They continually experimented with different ways of [teaching] young students about primitive life in the Bronze Age … early Greek civilization … Prince Henry of Portugal, Columbus, and other explorers … Shakespeare’s plays; science; mathematics; algebra and geometry; English, French, and even Latin.
Further, despite his commitment to an experiential method, Dewey “taught by standing in front of his class and lecturing.”
But Dewey’s ultimate aims were another matter. He held that all learning is ultimately for the purpose of “saturating [students] with the spirit of service.” In Dewey’s view, the purpose of education is not to convey “bodies of information and skills that have been worked out in the past”; not to teach the child “science, nor literature, nor history, nor geography”; but rather to prime him for “social cooperation and community life.”
This was the stated goal of one of America’s most formidable intellectual figures. Dewey was no mere “curriculum designer” trained in modern educational theories, IQ testing, and best methods of developing differing tracks for students of diverse intellectual capacities.
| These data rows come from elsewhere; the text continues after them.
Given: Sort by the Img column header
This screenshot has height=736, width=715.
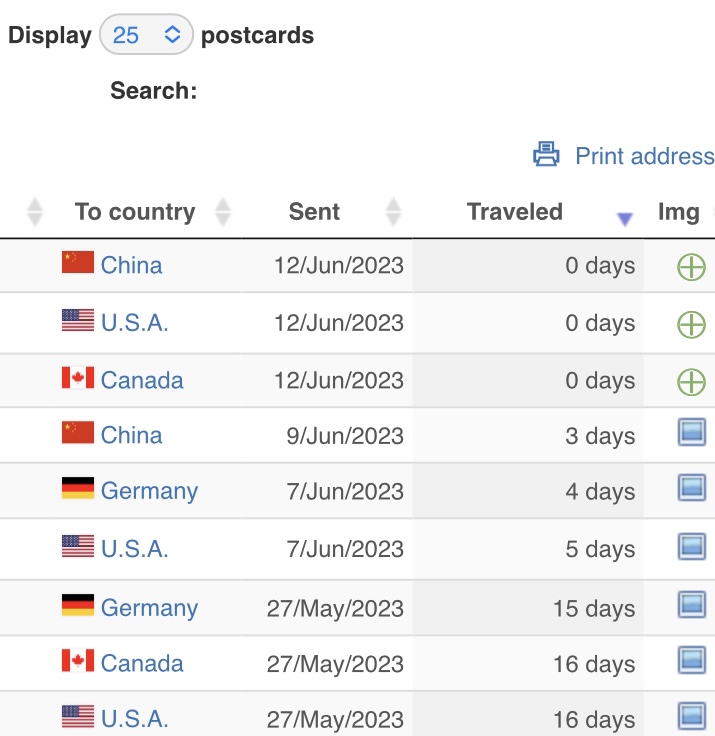Looking at the screenshot, I should pyautogui.click(x=678, y=212).
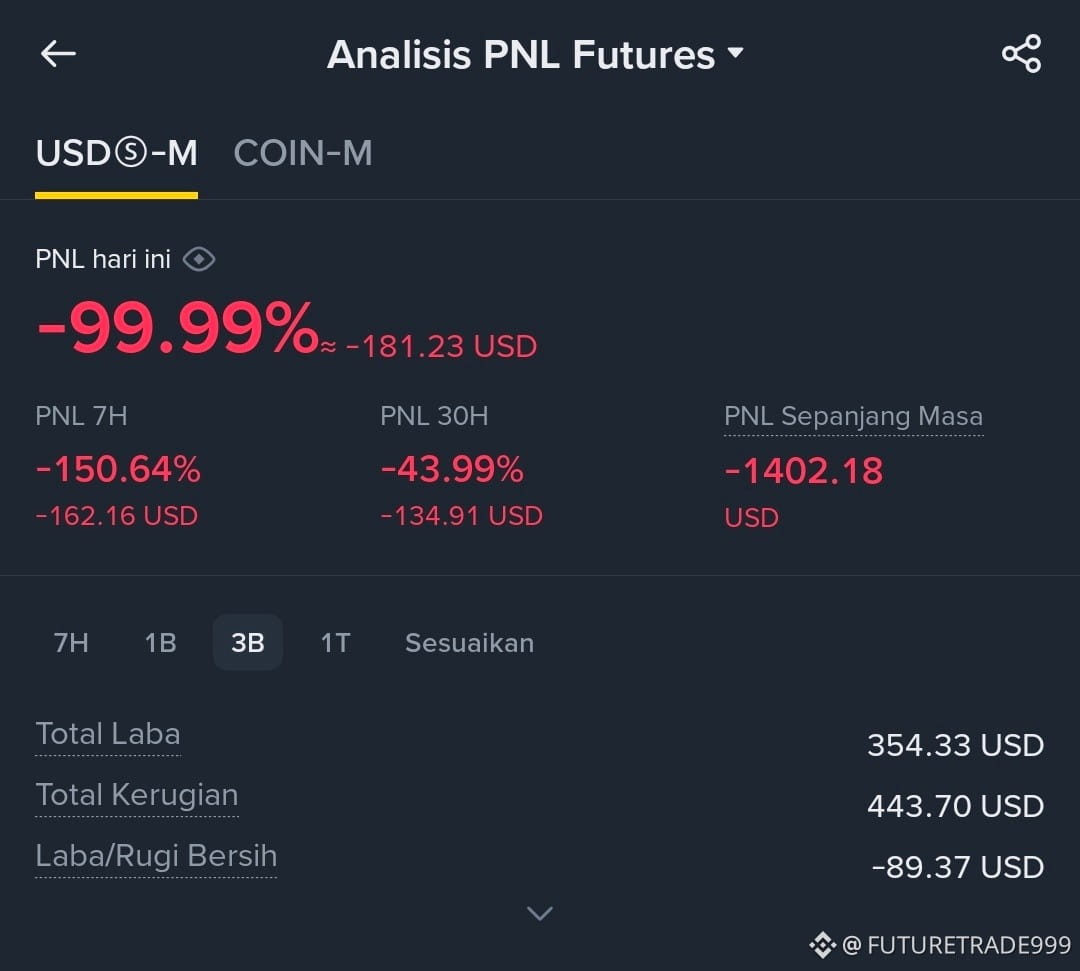Click the -99.99% daily PNL value

[177, 328]
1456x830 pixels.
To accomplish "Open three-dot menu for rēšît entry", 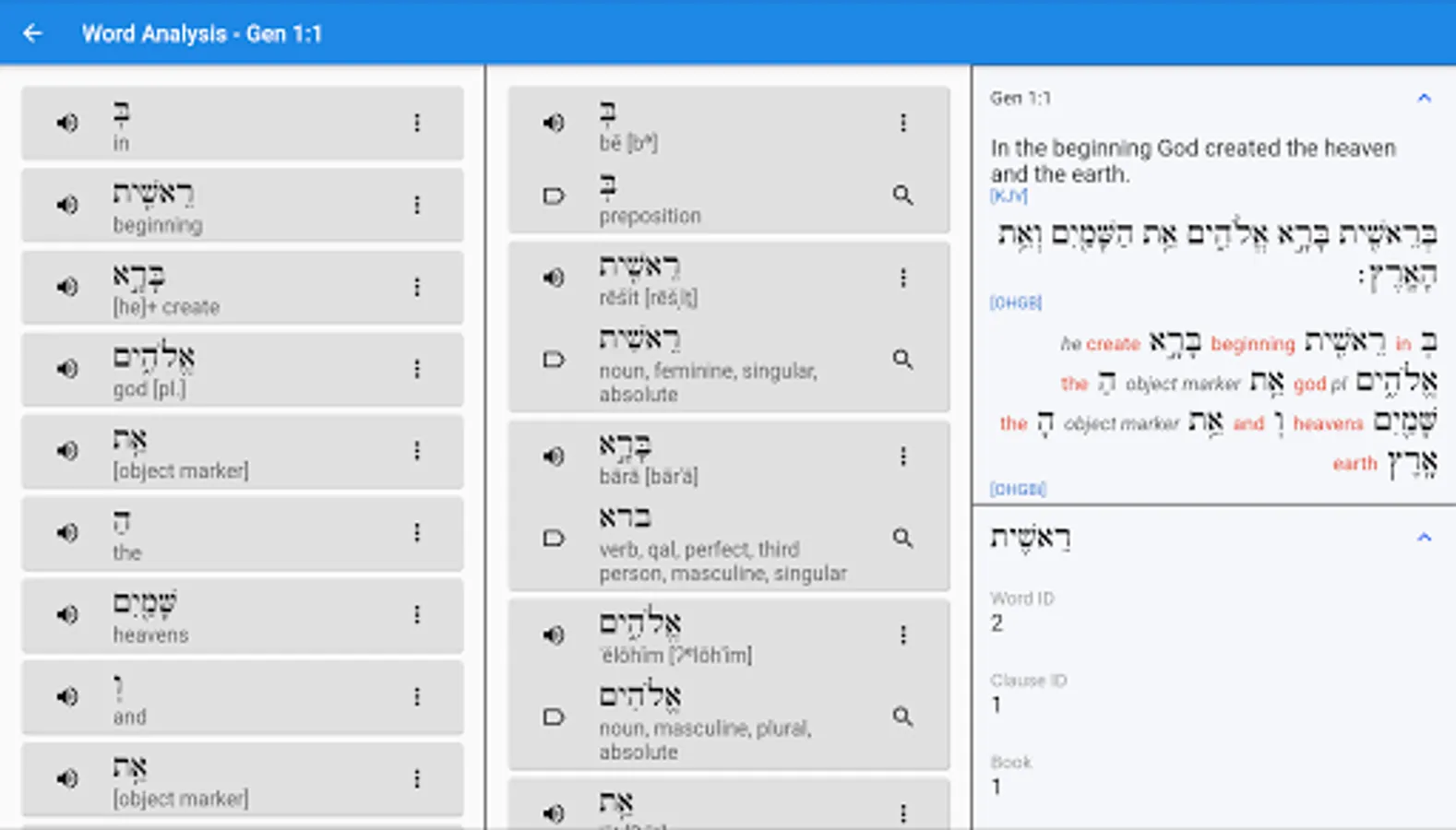I will pyautogui.click(x=902, y=278).

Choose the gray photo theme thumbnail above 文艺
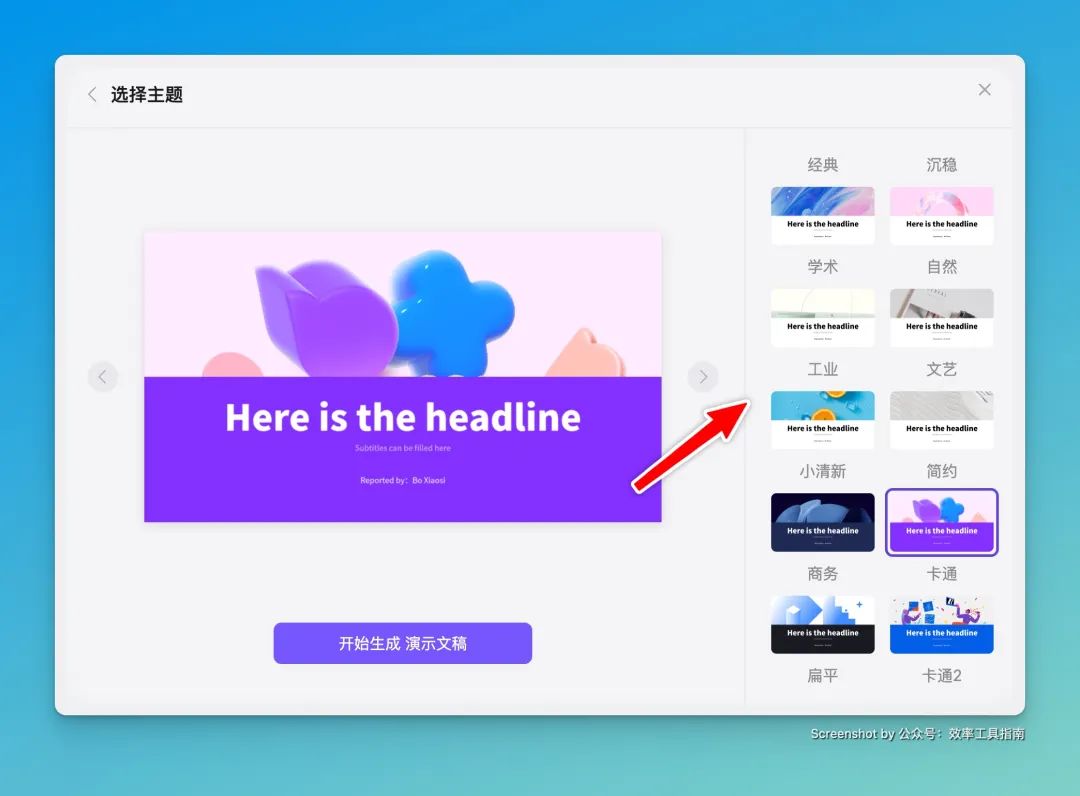point(942,318)
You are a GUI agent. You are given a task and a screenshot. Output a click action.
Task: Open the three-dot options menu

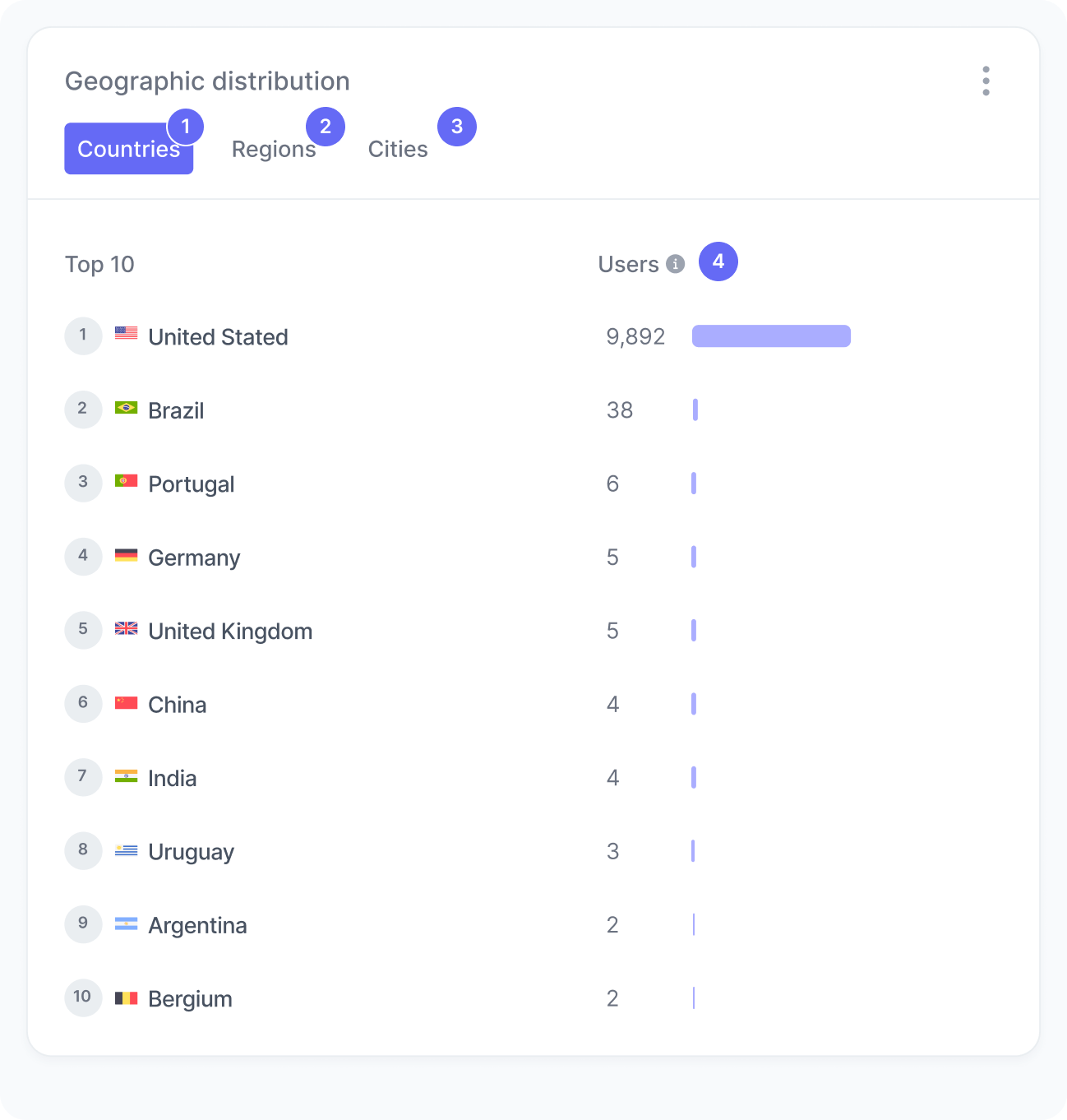[x=986, y=81]
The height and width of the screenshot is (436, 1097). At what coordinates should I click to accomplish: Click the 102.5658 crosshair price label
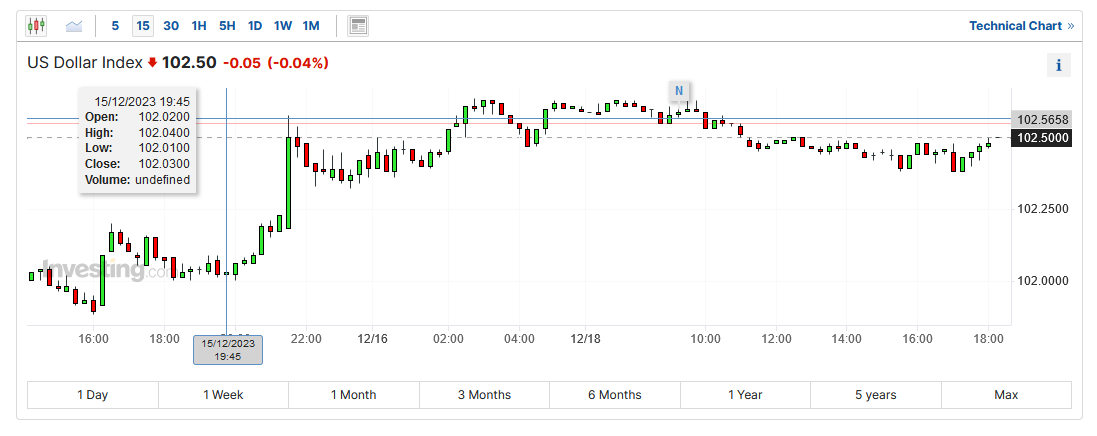(1042, 119)
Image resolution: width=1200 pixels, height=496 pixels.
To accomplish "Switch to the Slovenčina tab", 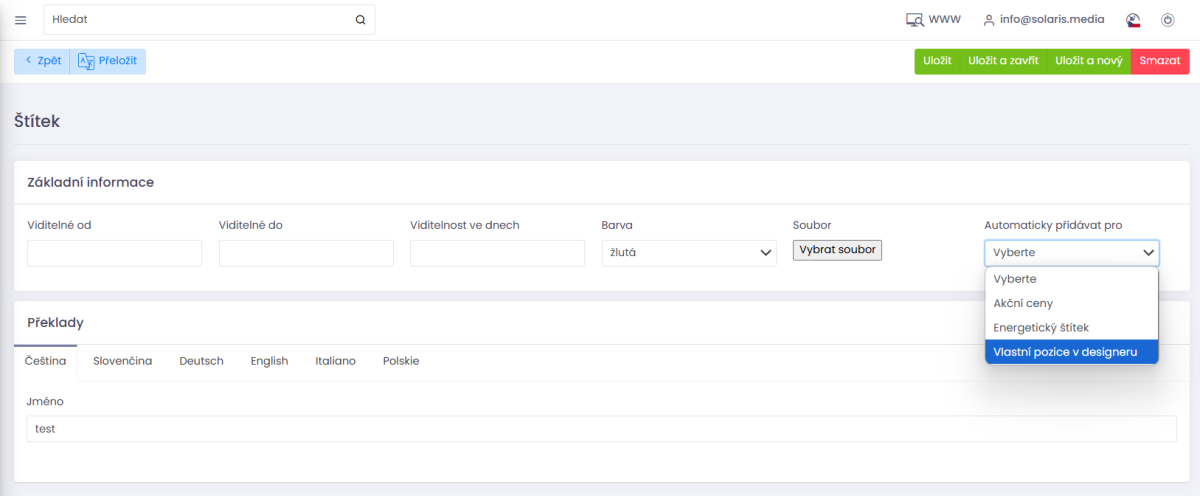I will [123, 361].
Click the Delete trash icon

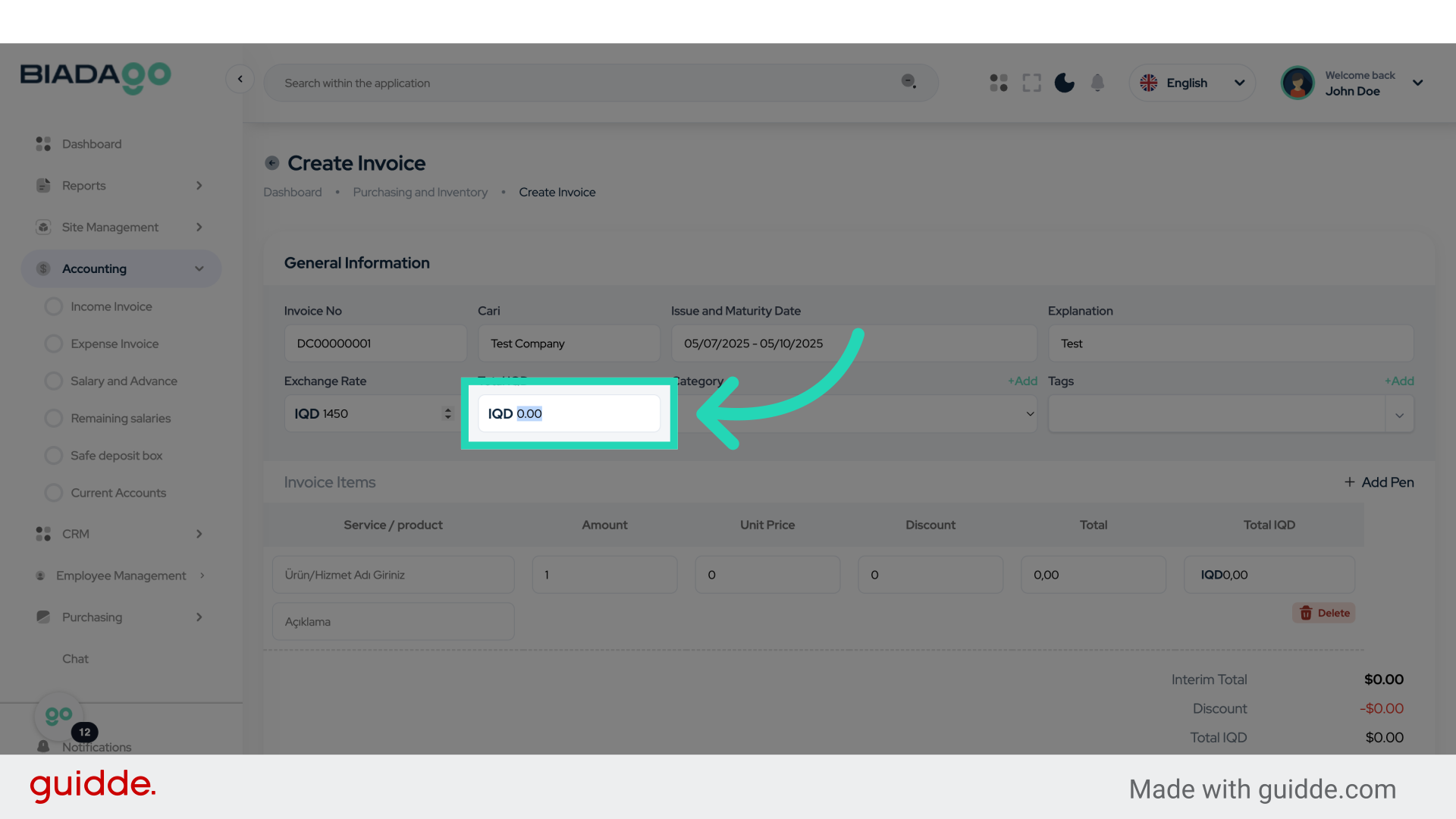1306,613
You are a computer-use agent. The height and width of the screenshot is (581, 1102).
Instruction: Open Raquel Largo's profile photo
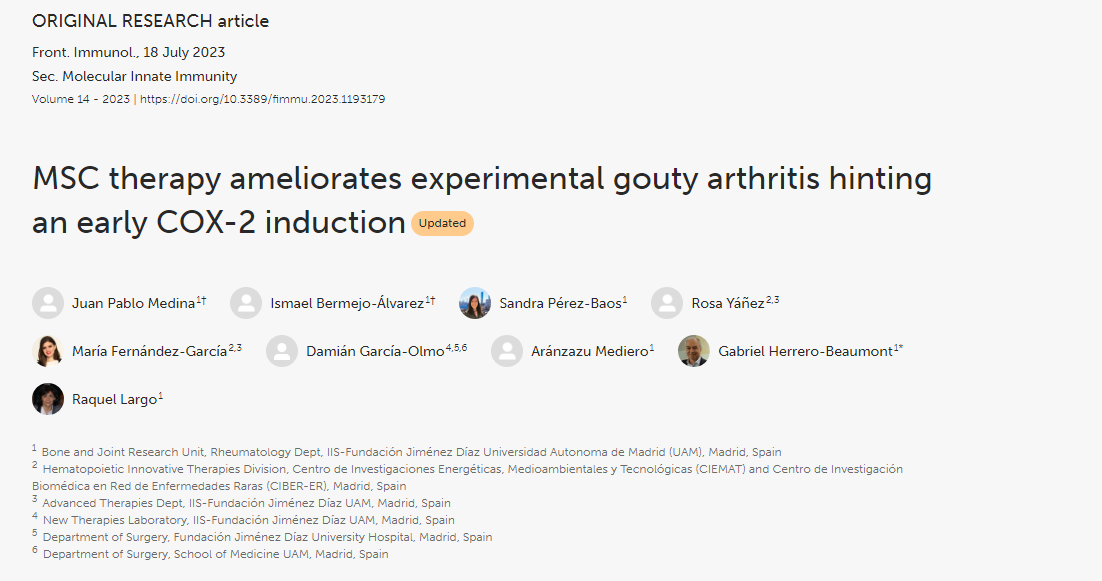click(x=48, y=399)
Rather, he held a PhD in philosophy from Johns Hopkins University and taught philosophy for decades at the University of Chicago, Columbia University, and elsewhere. He wrote his doctoral dissertation on Immanuel Kant, was expert in the history of philosophy, and much of his original writing centered in this field. He was a brilliant mind trained in academic study, and his abstruse writings on technical philosophy gained him a worldwide reputation as a towering intellect. Dewey gave the Progressive movement the sanction of “lofty philosophy.”
Thus, Dewey’s educational influence was catastrophic. In addition to setting the goal of Progressive education as socializing the child, saturating him with the spirit of service, and priming him for community life, Dewey lent credibility to a host of virulent opponents of academic training, one of whom was William Heard Kilpatrick (1871–1965). …
Kilpatrick was the prime mover behind “the project method” of learning. An avid opponent of academic education, Kilpatrick chaired the Committee on the Problem of Mathematics of the CRSE, where he argued, among other things, that math instruction should be severely curtailed and students should be grouped into segments, so that only future scientists, engineers, and the like would engage in any substantial mathematics. He held that the rest—the overwhelming majority of American students—should be taught little more than basic arithmetic in high school. …
His project method was not about activities that train the individual’s mind, advance his knowledge, and promote independent thinking. That is the essence of the Montessori Method, which we’ll consider below—along with Kilpatrick’s criticism of it. Kilpatrick was interested not in encouraging independence but in engineering social conformity. …
Not surprising, Kilpatrick admired the Soviet Union, and when he visited it in 1929, he was delighted to see his project method in action. For instance, he witnessed groups of students “disposing of disintegrating carcasses of animals left frozen by the roadside.” And he reported, “no school system in history has been more thoroughly and consistently made to work into the social and political program of the state.”